Newer prescription drugs may be more costly than the drugs they replace, but a reduction in the age of drugs - defined as the years since approval by the U.S. Food and Drug Administration - decreases other expenditures for the entire population by more than 7 times as much as it increases health expenditures. Moreover, in Benefits and Costs of Newer Drugs: An Update (NBER Working Paper No. 8996), NBER Research Associate Frank Lichtenberg finds that people who take the new drugs are significantly less likely to die by the end of the period under study because the newer drugs are more effective. They drugs may obviate or reduce the need for costly hospitalization, institutionalization, or surgery.
Using data on expenditures of those Americans receiving Medicare benefits, Lichtenberg calculates that a reduction in the age of drugs used reduces non-drug healthcare spending by all payers (that is Medicare and various forms of Medicare supplemental insurance, Medicaid for dually eligible individuals, and Medicare beneficiaries' out-of-pocket payments) by more than 8 times as much as it boosts drug expenditures. It reduces the Medicare non-drug costs alone by 6 times as much as it increases spending on drugs.
Lichtenberg estimates that reducing the mean age of drugs used to treat a given condition from 15 years to 5.5 years will increase prescription drug spending per medical condition by $18 for the entire population, but will lower other medical spending by $129. That yields a $111 net reduction in total health spending per medical condition. Most of the savings are attributable to reductions in hospital expenditures ($80 or 62 percent) and in physician office-visit expenditures ($24). Other smaller savings occur in home health care ($12), outpatient visits ($10), and emergency room visits.

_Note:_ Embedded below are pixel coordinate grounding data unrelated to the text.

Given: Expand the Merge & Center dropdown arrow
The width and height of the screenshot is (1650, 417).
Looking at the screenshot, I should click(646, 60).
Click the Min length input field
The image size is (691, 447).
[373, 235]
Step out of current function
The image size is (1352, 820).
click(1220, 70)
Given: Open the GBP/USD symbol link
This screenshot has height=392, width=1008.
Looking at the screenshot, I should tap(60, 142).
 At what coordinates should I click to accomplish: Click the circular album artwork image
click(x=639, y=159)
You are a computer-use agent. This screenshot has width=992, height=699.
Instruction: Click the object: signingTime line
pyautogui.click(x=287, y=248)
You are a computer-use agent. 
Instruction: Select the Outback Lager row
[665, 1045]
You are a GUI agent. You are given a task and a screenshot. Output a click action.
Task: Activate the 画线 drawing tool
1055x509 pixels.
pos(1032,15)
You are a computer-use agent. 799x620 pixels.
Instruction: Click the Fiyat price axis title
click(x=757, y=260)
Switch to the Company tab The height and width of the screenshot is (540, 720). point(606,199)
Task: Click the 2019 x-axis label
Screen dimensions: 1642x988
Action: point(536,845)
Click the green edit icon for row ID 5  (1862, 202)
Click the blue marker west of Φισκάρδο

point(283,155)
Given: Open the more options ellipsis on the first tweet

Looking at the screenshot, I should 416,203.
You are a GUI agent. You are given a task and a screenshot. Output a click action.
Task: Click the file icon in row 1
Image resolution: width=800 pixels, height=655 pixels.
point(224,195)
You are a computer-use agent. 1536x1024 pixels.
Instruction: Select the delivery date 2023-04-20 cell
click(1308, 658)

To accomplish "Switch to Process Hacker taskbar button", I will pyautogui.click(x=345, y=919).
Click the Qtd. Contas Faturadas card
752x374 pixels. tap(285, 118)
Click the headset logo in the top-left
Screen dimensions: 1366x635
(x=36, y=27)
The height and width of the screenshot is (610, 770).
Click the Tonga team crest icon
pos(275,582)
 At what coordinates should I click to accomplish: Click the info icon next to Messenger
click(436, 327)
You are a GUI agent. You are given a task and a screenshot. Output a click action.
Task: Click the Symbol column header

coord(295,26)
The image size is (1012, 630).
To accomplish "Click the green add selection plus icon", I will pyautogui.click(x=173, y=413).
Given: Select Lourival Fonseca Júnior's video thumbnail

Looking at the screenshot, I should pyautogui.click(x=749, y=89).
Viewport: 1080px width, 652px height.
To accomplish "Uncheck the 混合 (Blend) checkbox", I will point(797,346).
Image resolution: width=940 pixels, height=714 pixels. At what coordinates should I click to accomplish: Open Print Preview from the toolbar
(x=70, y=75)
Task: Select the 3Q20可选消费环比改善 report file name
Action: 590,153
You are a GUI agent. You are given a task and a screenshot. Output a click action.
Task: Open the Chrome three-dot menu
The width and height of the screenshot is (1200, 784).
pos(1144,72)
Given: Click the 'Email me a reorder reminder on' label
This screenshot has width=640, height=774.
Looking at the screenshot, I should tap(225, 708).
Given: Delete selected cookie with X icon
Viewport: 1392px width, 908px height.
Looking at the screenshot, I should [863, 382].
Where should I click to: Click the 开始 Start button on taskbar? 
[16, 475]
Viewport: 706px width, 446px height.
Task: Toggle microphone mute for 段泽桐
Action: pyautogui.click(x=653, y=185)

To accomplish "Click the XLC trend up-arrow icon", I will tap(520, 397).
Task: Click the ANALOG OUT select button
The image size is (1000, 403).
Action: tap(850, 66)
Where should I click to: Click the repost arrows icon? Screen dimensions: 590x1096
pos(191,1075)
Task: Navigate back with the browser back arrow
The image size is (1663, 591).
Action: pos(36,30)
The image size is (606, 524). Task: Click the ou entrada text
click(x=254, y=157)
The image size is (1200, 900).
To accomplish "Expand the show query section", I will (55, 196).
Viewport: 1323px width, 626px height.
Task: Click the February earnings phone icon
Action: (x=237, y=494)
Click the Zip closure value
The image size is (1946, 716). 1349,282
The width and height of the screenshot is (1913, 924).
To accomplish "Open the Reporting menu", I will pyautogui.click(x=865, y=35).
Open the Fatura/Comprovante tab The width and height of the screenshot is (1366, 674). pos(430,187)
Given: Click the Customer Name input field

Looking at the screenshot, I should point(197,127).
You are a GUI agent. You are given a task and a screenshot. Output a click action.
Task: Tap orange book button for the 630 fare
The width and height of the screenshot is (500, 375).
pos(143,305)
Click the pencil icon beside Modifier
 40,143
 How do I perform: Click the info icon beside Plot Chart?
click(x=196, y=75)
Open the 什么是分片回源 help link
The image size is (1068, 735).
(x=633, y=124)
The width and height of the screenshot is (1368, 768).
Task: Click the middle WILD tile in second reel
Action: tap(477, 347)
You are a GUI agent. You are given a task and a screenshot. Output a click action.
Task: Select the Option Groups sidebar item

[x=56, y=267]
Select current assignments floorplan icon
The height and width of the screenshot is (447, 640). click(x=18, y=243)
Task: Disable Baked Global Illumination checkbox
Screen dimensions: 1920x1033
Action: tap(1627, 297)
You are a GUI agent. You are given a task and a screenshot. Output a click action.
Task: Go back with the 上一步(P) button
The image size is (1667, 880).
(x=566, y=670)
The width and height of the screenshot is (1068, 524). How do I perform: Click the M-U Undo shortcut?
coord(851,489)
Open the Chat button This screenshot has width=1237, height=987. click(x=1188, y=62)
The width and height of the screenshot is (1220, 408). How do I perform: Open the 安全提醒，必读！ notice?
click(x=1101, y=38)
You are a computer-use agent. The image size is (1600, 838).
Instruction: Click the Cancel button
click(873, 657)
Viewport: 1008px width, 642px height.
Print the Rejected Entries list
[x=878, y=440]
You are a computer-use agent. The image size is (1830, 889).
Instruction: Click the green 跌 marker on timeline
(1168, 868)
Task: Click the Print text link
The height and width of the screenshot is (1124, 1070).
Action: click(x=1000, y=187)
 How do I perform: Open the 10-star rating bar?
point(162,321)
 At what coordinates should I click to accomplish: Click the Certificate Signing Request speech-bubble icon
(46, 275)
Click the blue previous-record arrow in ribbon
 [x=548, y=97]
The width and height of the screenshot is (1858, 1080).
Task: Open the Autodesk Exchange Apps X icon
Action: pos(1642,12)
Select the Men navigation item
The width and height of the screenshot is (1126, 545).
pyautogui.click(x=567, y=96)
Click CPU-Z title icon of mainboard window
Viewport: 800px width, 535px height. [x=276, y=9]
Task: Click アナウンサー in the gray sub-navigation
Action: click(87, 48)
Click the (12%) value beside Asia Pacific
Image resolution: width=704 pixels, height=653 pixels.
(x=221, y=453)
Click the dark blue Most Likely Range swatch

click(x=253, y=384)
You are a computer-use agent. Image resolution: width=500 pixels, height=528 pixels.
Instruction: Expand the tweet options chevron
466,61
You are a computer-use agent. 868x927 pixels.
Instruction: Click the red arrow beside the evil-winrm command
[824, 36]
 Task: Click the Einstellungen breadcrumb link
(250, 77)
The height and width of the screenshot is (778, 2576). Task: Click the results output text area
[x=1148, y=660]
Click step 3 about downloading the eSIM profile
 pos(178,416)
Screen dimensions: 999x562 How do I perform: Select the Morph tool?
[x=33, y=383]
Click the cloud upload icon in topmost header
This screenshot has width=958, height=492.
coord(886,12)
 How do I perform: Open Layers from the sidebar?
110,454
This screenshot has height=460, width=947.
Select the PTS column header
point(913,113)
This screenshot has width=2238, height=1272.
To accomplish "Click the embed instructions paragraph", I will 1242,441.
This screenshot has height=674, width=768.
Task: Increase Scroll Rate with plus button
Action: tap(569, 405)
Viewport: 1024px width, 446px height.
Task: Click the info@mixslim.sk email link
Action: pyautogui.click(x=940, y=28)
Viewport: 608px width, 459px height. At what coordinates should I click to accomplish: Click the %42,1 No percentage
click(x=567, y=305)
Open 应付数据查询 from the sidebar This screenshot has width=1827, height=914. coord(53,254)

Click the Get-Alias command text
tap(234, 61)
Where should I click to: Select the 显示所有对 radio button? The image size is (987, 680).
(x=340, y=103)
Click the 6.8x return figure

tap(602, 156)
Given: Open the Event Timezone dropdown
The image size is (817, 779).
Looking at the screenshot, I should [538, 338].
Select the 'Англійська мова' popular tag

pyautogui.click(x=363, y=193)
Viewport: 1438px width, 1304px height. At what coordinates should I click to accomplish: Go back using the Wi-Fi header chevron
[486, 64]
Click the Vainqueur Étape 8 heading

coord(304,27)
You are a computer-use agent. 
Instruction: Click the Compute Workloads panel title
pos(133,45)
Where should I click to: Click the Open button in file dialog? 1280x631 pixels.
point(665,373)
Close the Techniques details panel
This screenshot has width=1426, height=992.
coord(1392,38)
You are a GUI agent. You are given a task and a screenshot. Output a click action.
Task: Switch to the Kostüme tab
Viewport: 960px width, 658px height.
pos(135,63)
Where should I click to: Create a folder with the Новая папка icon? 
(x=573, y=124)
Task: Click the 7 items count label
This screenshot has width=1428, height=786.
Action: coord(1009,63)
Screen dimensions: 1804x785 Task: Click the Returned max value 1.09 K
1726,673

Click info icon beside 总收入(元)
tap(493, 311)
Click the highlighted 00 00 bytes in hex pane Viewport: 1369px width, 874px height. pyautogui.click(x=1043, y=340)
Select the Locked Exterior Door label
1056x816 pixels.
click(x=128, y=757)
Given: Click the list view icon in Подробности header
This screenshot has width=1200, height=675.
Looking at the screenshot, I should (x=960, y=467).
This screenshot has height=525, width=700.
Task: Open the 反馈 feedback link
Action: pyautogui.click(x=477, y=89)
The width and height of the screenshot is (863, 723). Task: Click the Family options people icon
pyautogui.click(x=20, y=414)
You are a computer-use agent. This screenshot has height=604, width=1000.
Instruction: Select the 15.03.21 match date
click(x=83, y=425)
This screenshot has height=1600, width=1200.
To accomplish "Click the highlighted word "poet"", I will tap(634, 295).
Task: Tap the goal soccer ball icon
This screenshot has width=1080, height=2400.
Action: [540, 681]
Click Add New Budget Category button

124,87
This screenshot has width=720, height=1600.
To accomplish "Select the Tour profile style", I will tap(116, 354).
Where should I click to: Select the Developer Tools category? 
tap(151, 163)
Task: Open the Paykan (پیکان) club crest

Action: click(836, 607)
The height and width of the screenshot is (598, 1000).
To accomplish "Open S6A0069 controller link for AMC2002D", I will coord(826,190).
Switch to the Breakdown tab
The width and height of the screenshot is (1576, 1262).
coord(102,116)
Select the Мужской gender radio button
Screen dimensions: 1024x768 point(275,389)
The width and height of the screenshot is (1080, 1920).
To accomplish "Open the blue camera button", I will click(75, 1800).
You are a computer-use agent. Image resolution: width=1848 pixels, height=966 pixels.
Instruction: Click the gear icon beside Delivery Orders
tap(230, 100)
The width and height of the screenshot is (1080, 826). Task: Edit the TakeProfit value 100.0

For the Medicare population, average medical expenditure per condition is 57 percent higher ($1,286 versus $817) than for the entire population. Thus the savings from newer drugs are also somewhat higher. The total prescription drug expenditure per medical condition will increase by about $21,but the reduction in total non-drug spending per condition falls $176, yielding a $155 net reduction. Hospital cost reduction accounts for 58 percent of the savings ($102). Home health care is trimmed $37, and office visits $34.
Lichtenberg also finds that the mean age of drugs used by Medicare enrollees with private prescription insurance is about 9 percent lower than the mean age of drugs used by Medicare enrollees without either private or public prescription insurance.